Changes of pentose phosphate pathway flux in vivo in Corynebacterium glutamicum during leucine-limited batch cultivation as determined from intracellular metabolite concentration measurements.

Corynebacterium glutamicum is an important organism for the industrial production of amino acids such as lysine. In the present study time-dependent changes in the oxidative pentose phosphate pathway activity, an important site of NADPH regeneration in C. glutamicum, are investigated, whereby intracellular metabolite concentrations and specific enzyme activities in two isogenic leucine auxotrophic strains differing only in the regulation of their aspartate kinases were compared. After leucine limitation only the strain with a feedback-resistant aspartate kinase began to excrete lysine into the culture medium.
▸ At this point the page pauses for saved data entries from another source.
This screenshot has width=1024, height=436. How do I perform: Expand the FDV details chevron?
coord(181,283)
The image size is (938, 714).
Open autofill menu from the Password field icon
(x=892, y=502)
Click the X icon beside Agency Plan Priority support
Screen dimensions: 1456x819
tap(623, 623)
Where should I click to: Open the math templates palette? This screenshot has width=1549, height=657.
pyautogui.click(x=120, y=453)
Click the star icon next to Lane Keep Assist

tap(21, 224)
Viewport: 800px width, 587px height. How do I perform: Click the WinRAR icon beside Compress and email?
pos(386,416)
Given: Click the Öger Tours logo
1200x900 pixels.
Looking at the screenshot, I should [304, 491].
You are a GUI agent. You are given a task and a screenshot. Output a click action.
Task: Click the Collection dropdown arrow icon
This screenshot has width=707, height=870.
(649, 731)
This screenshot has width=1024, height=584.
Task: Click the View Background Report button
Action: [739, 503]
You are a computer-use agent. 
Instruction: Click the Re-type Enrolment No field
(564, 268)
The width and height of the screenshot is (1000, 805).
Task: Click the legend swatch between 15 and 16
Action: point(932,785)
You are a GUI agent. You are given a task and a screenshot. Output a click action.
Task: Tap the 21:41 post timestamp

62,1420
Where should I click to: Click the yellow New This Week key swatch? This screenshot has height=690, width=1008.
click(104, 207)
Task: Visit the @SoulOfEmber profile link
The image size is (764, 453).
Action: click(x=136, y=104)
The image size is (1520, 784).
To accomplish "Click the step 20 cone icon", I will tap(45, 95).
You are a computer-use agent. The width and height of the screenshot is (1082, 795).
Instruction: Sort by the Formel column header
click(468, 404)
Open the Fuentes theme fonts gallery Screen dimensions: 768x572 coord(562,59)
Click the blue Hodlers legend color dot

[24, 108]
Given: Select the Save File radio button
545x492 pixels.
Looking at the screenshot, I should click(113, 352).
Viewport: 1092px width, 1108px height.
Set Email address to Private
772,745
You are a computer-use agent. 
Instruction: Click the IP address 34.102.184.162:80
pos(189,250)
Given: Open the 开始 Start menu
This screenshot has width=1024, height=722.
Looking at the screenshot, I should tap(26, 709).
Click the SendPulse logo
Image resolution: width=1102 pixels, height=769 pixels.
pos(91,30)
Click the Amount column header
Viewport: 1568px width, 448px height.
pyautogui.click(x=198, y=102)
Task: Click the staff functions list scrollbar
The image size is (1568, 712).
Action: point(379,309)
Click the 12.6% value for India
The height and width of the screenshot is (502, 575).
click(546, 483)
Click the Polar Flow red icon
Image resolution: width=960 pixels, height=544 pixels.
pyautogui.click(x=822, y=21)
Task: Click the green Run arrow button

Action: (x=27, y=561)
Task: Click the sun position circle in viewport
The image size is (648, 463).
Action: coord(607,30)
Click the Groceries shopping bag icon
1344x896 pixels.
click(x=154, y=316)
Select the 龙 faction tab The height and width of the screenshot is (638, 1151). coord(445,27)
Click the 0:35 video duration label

Concomitantly, the intracellular NADPH to NADP concentration ratio increased from 2 to 4 in the non-producing strain, whereas it remained constant at about 1.2 in the lysine-producing strain. From these data the in'vivo flux through the pentose phosphate pathway was calculated. These results were used to approximate the total NADPH regeneration by glucose-6-phosphate dehydrogenase, 6-phosphogluconate dehydrogenase and isocitrate dehydrogenase, which agreed fairly well with the calculated demands for biomass formation and lysine biosynthesis. The analysis allowed to conclude that NADPH regeneration in the pentose phosphate pathway is essential for lysine biosynthesis in C. glutamicum.